Saved entries
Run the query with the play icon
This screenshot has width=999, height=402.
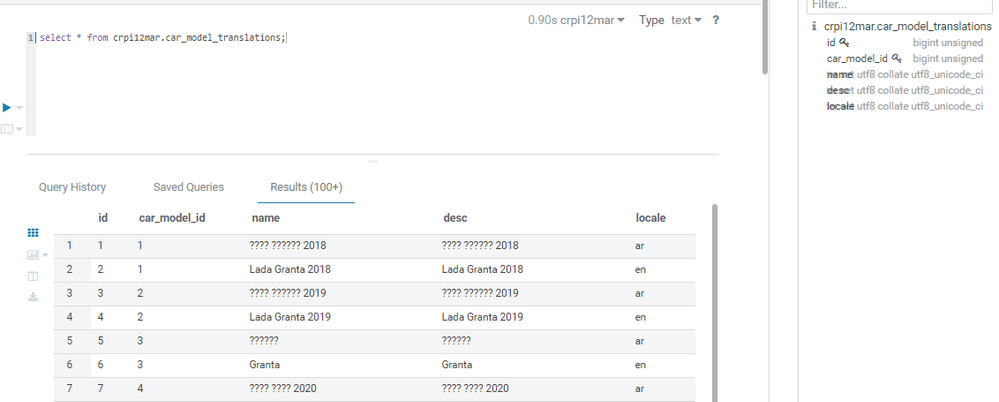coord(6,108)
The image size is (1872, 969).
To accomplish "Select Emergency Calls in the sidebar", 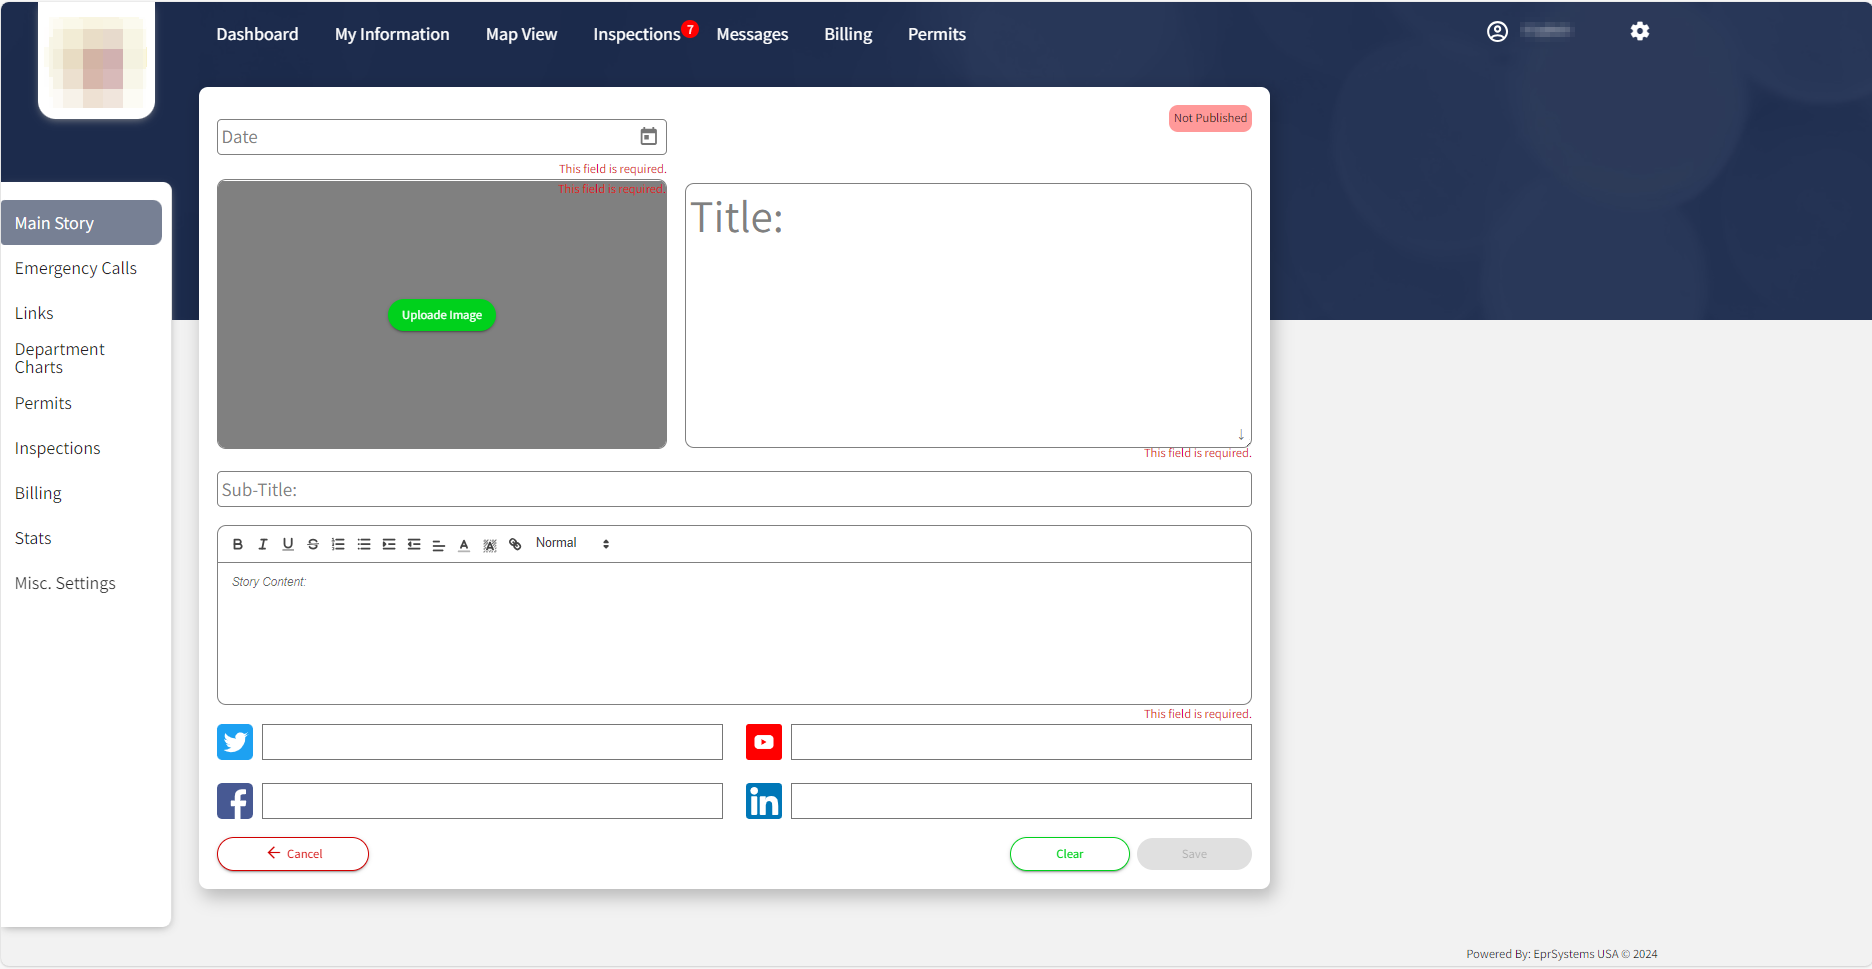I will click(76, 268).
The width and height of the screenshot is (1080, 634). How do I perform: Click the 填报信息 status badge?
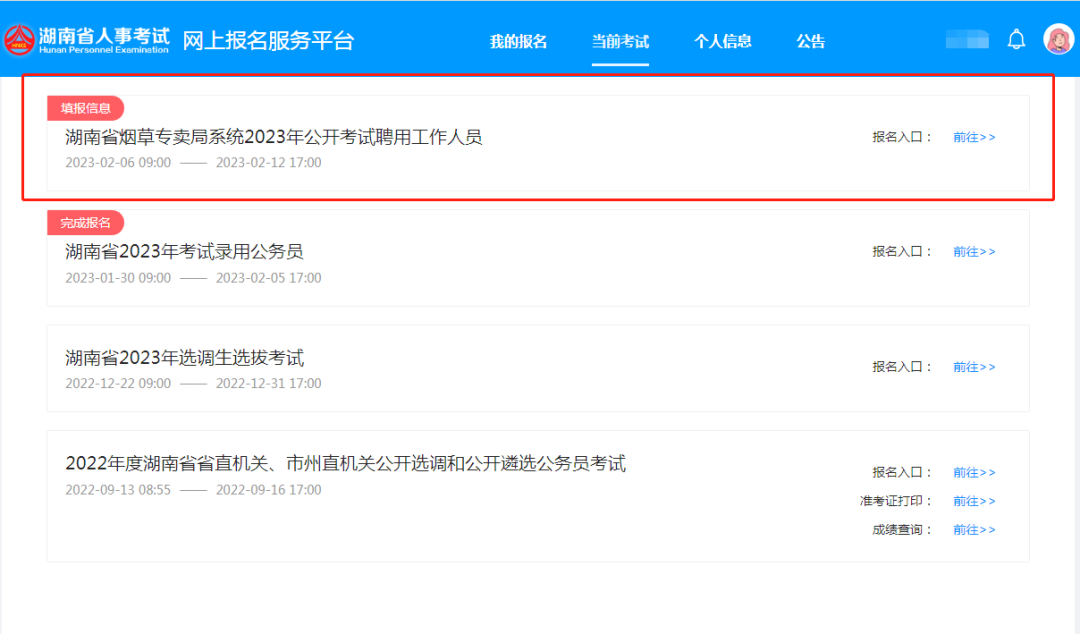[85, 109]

TASK GOAL
Give back exactly the lines from the line with "The width and" through the final line of the entries above, and keep pictures out of the copy.

RESPONSE TO THE TASK
The width and height of the screenshot is (1080, 634). How do I perform: Click the 填报信息 status badge?
[85, 109]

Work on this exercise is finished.